__Selected extract__
= = =

Each year a staggering 65 billion gallons of alcohol is consumed worldwide. Alcohol makes us feel relaxed, it’s a social lubricant and it tastes great! It is the liquid that is a must on celebrations and to bond over. Alcohol is part of our culture and has consistently been part of being human. Apparently, we have always been a species up for a party. Alcohol has been found as far back as archaeologists can detect humanoid existence (there have been many types of human-like species before Homo Sapiens existed.)

As we all know, excessive and long-term drinking of alcohol is not the best for your health. Then why is alcohol such an ingrained part of our culture? There are many theories as to why humans have a taste for liquor.

The long-standing theory why Europeans have a stronger craving for alcohol is due to our ancestors had the need of purifying water by making it alcoholic. Alcohol also provides hard to come by calories during the winter months. Our friends in East Asia had less of this need so many East Asians lack the enzyme to break down alcohol and are alcohol intolerant.

However, this theory might not explain the full boozy story. Evidence from a study written by PNAS shows that our primate ancestors already evolved the enzyme to break down alcohol 7 – 21 million years ago. This is long before humans (or humanoids) were on the scene. This shows that we were party animals before we took the human form that we have today.

The research PNAS carried out found that our common ancestors such as banobos, chimps, and gorillas all carry the gene to break down alcohol. You might wonder, what evolutionary advantage does alcohol have? Alcohol is created by the fermentation of yeast. Yeast breaks down sugar to release energy and the by-product is alcohol and carbon dioxide. Fruit contains loads of sugar and often yeast spores are carried by the wind and land on fruit (and everything else). When the fruit starts to ferment, it can produce between 1% to 8% of ethanol.

According to the renowned biologist Robert Dudley (2000), (who came up with the “Drunken Monkey” theory) believes that the alcohol makes the ripen fruit have a stronger scent that can be carried further distances. This would make the fruit easier to find by the primates that are looking for their next meal. This is also helpful for the plant as they spread the seeds inside the fruit via the monkey. However, there is an additional advantage for the plant. Once the primate has snacked its way through the fruit, it will feel hungrier and therefore eat more of the fermenting fruit. This is something we all recognise after a night out. Alcohol has benefits for both the plant and the primate. In other words, we have co-evolved with alcohol. This co-evolution might explain why consuming a moderate amount of alcohol offers health benefits such as reducing the risk of stroke and heart disease.

This strong co-evolution and benefits for both animals and plants have established alcohol prime and centre in our culture. However, too much of the good stuff can cause us harm.

This is because our modern alcohol production methods, concentrate the alcohol in drinks and it contains a bit more ethanol than the natural fermentation process.

= = =

__Stored data__
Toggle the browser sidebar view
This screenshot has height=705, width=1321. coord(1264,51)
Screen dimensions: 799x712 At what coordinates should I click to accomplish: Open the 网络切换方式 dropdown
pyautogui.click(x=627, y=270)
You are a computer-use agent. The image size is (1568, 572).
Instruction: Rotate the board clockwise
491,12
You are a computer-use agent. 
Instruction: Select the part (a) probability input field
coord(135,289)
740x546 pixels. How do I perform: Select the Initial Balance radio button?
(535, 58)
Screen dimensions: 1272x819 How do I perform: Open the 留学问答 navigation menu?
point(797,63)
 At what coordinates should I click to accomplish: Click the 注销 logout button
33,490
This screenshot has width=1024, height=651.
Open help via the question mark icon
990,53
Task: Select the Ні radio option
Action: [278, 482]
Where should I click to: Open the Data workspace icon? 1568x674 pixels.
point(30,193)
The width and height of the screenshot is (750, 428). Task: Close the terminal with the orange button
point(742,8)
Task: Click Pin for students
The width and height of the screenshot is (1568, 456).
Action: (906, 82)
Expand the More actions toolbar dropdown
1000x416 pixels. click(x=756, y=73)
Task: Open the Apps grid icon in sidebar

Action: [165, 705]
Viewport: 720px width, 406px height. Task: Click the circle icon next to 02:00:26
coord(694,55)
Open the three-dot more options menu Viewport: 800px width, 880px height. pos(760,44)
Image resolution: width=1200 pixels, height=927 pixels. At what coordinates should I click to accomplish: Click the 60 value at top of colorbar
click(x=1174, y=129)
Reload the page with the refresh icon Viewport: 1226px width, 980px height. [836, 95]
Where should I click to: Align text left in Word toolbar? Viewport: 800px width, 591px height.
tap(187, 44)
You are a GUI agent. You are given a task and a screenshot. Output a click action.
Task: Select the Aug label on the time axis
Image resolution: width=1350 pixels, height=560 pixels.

= = =

__Assigned task__
From the text about alcohol and human evolution, list everything the sentence beginning "Alcohol makes us feel relaxed" says about alcohol. Answer using only the text about alcohol and human evolution.

__Answer below__
- It makes us feel relaxed.
- It is a social lubricant.
- It tastes great.